* Prompt
Go through the material below and copy each line where the word "will" appears.

* Source data
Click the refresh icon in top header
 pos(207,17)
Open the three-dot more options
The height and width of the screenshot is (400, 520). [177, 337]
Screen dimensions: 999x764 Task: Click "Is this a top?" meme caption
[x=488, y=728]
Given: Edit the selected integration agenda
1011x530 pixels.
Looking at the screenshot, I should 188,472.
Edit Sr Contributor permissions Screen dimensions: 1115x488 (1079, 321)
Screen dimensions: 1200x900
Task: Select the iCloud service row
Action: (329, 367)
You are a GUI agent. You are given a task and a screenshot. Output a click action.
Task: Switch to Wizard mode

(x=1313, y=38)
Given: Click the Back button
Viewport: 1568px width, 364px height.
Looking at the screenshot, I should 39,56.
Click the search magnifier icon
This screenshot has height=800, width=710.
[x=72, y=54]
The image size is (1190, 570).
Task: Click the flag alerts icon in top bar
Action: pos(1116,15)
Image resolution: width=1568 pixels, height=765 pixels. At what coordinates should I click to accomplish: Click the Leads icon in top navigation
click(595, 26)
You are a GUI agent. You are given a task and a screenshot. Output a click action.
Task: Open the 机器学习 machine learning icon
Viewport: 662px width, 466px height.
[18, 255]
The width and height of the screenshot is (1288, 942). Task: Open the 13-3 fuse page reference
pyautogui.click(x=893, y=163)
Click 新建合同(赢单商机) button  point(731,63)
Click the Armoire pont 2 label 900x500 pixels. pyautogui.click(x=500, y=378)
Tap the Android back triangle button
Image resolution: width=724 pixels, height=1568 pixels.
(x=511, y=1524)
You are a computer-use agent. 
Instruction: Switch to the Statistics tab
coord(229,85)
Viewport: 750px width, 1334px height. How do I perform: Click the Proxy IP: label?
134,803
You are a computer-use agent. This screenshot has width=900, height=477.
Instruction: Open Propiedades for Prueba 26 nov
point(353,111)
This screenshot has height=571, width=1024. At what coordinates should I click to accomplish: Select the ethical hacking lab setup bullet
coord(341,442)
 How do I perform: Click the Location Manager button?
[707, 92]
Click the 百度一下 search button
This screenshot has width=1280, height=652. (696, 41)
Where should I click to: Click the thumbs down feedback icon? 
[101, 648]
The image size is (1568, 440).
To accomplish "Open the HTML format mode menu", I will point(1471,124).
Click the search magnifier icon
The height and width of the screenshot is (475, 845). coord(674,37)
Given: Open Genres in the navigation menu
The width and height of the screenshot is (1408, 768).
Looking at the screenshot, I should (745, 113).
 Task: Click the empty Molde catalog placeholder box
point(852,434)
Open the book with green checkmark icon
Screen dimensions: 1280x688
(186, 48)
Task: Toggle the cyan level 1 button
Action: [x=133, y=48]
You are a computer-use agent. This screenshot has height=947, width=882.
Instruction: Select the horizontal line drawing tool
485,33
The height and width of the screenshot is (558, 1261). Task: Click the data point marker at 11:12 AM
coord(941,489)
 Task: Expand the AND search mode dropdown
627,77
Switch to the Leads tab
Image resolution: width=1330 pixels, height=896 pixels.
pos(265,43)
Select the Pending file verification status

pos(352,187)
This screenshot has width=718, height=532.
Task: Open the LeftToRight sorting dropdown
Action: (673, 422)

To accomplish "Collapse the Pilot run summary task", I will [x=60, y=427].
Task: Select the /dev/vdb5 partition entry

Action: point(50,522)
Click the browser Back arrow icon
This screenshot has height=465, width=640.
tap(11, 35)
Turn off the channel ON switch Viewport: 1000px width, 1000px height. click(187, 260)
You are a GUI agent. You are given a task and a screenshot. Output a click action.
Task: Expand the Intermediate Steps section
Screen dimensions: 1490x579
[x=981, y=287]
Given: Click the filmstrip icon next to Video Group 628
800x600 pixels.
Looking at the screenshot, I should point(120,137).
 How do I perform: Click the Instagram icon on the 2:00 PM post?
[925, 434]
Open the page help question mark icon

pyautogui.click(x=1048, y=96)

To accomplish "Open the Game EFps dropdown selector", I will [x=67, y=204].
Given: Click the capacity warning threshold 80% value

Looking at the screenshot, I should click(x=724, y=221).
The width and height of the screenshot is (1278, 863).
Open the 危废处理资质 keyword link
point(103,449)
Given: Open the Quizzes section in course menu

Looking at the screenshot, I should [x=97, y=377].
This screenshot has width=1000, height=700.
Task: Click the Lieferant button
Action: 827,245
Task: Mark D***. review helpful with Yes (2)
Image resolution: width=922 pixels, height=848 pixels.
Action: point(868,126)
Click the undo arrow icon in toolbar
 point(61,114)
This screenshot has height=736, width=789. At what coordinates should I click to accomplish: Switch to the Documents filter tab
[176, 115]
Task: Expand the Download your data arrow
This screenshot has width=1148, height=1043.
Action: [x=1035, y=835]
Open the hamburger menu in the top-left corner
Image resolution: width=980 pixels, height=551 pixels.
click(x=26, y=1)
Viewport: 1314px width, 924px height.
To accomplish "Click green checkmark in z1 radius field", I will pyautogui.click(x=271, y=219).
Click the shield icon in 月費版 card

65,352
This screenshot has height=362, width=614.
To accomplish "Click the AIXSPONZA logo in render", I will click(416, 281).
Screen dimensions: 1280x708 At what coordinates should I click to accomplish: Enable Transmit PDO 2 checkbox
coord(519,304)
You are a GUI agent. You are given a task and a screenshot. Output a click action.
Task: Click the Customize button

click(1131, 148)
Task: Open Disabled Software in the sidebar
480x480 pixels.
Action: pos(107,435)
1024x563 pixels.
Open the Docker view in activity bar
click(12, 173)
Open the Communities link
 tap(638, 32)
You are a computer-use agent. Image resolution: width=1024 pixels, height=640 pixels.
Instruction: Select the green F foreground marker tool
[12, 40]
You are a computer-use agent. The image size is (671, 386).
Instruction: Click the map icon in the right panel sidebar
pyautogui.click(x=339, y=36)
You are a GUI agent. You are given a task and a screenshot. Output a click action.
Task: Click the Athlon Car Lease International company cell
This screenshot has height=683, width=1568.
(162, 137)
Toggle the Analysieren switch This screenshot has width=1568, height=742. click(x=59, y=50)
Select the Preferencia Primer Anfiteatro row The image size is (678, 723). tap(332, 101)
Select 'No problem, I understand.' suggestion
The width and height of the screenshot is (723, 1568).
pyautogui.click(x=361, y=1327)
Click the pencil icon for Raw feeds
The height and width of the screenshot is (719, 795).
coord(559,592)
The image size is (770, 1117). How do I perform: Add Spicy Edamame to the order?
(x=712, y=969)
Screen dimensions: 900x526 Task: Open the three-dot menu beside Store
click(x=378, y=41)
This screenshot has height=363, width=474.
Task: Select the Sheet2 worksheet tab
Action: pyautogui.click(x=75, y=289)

* Solution to this task
To accomplish "Open the HTML format mode menu", I will point(1471,124).
To accomplish "Collapse the Pilot run summary task", I will [x=60, y=427].
To accomplish "Open the Game EFps dropdown selector", I will [x=67, y=204].
To accomplish "Click green checkmark in z1 radius field", I will pyautogui.click(x=271, y=219).
To accomplish "Click the AIXSPONZA logo in render", I will click(416, 281).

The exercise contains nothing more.